━━━━━ Document
The week in brief, 15th-21st November – a summary of recent postings


November 21, 2010
Richard Kuper

jfjfpIt hardly seems worth trying to follow the ins and outs of the so-called “peace” negotiations between Bibi Netanyahu and Mahmoud Abbas. As ever, it is hard to find a commentator who is even slightly optimistic about their outcome. So it is more than puzzling to see President Obama offering Netanyahu what Mark Perry calls an ‘embarrassing gift to Israel‘, and Christopher Hitchens a ‘craven deal’ and a ‘national humiliation’ – and for what?: “In return for just 90 days of Israeli lenience on new settlement-building (this brief pause or “freeze” not to include the crucial precincts of East Jerusalem), Netanyahu is being enticed with “a package of security incentives and fighter jets worth $3 billion” and a promise that the United States government would veto any Palestinian counterproposal at the United Nations…”

While Israel suffers an over-profusion of bribes, the Palestinian economy is dying. Kieron Monks provides a depressiong account of how aid to Palestine is ‘not sustainable development [but…] a permanent life-support system’, a critique he applies both to UNWRA support and widespread foreign aid more generally which is presiding over – and contributing to – a devastating collapse of the Palestinian economy. Meanwhille industrial “free trade zones” similar to those in Egypt and Jordan are planned for the West Bank as part of the peace process nominally underway between Israel and the Palestinians. The zones will bring jobs and economic development to the Palestinians, the logic goes, soothing the economic grievances that might otherwise stand in the way of a comprehensive deal. Sam Bahour argues that, to the contrary, these “Economic Prison Zones” will reinforce Palestinian economic dependence on Israel while diverting labor and resources from more promising development venues.

Gaza continues to stagnate. In October a delegation from the Britain Palestine All Party Parliamentary Group visited Gaza to assess the situation in what Prime Minister David Cameron terms “a prison camp”. Its report has now been published and is available for download, displaying, yet again, the catastrophe being inflicted on Gazan society and how little has changed despite Israel’s supposed easing of the blockade in June.
━━━━━━━━━━
━━━━━ Provided data
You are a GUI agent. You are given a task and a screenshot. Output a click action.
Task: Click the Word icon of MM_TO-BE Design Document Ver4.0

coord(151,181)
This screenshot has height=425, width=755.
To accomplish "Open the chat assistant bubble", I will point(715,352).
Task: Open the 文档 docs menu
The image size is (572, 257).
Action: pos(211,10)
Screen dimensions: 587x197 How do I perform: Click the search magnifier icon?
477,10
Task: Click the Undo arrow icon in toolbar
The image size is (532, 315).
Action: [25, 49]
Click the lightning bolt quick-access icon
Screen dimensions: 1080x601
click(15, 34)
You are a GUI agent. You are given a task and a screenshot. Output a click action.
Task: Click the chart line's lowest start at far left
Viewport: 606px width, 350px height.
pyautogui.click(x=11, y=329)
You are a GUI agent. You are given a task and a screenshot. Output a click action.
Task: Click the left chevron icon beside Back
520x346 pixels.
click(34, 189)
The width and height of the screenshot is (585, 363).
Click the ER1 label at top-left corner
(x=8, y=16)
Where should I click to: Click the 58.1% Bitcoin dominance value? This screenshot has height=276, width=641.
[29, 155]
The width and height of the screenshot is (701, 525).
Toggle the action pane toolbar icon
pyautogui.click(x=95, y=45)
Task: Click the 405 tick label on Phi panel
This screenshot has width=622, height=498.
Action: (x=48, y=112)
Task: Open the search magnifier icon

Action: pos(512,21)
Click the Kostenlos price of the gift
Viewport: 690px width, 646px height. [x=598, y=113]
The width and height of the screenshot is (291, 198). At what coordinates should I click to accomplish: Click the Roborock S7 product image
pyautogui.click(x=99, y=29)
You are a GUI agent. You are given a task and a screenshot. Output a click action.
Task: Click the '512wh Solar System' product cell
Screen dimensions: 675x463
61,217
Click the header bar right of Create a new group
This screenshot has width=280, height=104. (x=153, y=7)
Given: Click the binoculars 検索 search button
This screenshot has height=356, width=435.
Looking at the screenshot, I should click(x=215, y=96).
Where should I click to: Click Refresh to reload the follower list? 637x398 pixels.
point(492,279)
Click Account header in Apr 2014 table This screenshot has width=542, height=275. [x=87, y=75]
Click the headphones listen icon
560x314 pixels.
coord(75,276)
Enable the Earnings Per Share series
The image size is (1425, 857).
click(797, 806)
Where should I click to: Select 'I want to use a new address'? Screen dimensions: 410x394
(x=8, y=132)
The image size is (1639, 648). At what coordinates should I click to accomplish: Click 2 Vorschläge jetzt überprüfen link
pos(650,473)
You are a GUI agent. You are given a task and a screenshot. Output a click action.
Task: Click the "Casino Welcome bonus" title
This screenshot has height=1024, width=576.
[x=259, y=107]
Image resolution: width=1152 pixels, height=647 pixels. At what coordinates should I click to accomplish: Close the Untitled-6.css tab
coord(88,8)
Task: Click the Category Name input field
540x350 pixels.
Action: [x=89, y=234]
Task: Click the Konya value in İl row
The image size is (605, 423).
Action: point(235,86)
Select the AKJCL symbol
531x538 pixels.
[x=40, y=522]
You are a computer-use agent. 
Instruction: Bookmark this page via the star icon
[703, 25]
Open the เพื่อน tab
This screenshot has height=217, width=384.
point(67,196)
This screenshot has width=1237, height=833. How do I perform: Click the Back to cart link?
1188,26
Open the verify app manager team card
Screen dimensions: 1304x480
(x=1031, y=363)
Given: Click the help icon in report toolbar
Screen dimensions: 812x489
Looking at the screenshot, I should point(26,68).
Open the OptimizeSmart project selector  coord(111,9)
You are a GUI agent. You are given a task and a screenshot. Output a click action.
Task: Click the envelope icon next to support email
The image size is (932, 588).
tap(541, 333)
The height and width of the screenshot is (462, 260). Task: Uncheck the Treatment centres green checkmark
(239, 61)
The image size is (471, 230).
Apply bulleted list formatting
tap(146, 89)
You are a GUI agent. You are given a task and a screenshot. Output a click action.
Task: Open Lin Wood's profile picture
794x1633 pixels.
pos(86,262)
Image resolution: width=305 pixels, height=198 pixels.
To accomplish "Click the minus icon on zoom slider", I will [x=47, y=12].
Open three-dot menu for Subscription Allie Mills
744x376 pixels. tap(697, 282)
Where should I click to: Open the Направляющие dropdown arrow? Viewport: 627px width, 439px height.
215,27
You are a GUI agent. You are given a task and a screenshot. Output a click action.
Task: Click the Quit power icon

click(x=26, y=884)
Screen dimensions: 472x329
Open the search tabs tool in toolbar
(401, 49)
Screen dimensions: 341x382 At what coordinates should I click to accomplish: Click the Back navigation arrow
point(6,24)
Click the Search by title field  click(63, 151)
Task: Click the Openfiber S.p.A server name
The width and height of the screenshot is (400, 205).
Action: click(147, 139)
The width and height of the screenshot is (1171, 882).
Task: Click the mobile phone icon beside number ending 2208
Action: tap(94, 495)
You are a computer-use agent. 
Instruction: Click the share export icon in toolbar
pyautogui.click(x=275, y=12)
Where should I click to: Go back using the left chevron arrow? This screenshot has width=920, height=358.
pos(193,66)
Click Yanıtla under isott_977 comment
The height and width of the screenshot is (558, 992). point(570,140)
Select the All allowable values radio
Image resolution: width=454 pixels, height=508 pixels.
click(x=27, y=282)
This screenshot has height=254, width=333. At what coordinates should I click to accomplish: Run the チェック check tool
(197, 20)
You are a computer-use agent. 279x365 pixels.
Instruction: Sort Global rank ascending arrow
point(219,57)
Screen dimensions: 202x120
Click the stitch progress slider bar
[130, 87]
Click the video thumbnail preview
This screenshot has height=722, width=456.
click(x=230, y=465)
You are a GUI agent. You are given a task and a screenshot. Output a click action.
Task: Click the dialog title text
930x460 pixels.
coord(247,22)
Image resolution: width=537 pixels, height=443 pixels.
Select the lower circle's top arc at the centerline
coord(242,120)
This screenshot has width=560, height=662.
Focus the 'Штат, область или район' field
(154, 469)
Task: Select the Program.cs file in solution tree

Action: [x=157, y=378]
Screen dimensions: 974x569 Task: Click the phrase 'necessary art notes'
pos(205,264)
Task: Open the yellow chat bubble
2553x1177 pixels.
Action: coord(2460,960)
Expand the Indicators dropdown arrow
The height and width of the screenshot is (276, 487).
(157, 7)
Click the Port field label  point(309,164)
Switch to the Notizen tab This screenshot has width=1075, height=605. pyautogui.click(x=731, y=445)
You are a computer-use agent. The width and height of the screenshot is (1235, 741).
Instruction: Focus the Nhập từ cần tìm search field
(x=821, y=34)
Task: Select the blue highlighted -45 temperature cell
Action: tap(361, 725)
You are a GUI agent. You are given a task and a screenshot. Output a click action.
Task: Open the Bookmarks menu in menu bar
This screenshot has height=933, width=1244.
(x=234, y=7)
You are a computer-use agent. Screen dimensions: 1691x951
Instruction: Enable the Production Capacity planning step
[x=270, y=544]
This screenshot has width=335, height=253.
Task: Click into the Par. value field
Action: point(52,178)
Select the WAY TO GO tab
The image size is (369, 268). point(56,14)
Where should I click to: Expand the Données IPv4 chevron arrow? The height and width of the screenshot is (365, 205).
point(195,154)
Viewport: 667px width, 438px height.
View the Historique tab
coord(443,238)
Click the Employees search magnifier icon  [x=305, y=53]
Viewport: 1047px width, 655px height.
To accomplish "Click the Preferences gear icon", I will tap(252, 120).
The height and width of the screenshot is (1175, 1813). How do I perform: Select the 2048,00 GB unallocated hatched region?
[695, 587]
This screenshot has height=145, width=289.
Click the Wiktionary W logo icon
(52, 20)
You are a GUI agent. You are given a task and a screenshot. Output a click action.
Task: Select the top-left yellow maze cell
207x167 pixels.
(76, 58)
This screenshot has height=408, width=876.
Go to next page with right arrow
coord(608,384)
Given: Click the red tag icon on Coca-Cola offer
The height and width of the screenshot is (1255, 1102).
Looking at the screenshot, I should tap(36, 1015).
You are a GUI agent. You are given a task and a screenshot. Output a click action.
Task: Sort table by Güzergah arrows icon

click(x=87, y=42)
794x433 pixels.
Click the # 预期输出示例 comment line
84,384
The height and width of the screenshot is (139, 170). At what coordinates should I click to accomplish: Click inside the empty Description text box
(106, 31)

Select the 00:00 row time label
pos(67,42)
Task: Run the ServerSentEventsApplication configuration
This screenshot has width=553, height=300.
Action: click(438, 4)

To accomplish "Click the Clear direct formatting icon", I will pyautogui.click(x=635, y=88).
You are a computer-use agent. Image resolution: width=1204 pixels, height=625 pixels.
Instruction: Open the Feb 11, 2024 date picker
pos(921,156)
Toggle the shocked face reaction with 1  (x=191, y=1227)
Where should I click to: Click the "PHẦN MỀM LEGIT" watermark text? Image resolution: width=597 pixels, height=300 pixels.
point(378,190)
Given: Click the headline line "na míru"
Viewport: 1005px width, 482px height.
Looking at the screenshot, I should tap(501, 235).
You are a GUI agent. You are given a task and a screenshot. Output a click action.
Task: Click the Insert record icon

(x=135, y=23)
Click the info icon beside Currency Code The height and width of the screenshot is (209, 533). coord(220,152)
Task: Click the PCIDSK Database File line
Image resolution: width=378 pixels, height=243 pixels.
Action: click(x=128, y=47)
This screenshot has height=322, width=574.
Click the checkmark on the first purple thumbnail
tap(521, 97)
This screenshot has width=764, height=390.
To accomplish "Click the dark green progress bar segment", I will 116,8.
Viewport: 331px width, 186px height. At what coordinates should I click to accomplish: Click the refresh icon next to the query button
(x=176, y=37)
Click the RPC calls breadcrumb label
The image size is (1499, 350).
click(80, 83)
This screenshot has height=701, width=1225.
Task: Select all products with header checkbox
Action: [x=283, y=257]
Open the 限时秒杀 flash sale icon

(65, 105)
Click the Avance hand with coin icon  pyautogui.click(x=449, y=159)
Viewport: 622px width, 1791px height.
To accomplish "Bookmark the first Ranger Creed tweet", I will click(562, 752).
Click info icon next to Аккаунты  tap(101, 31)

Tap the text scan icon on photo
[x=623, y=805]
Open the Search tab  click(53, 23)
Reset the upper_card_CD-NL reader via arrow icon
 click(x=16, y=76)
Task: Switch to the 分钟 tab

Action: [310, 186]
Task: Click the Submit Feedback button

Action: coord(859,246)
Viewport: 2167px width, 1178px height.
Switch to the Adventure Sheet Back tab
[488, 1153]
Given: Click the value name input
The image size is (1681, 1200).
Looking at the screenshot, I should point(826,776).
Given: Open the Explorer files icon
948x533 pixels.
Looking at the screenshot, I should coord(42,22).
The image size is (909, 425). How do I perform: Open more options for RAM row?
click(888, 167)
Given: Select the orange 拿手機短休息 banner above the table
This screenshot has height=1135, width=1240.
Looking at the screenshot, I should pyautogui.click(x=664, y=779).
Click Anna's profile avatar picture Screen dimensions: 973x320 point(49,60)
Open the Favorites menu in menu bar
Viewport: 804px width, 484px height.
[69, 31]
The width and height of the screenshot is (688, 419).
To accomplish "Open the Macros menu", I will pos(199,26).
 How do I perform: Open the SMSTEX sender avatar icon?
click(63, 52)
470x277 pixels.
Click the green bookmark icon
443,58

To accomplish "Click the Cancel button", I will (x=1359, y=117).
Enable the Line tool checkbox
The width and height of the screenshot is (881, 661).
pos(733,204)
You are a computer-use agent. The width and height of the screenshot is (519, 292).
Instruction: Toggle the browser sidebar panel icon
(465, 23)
━━━━━━━━━━
◆ **List of tasks**:
1 > In the weekly summary, what name does Sam Bahour give to the industrial free trade zones planned for the West Bank?
2 > Reproduce word for word the stretch of the weekly summary that starts at the words "Gaza continues to" and ends at "blockade in June.".

◆ **Answers given**:
1 > He calls them "Economic Prison Zones."

2 >
Gaza continues to stagnate. In October a delegation from the Britain Palestine All Party Parliamentary Group visited Gaza to assess the situation in what Prime Minister David Cameron terms “a prison camp”. Its report has now been published and is available for download, displaying, yet again, the catastrophe being inflicted on Gazan society and how little has changed despite Israel’s supposed easing of the blockade in June.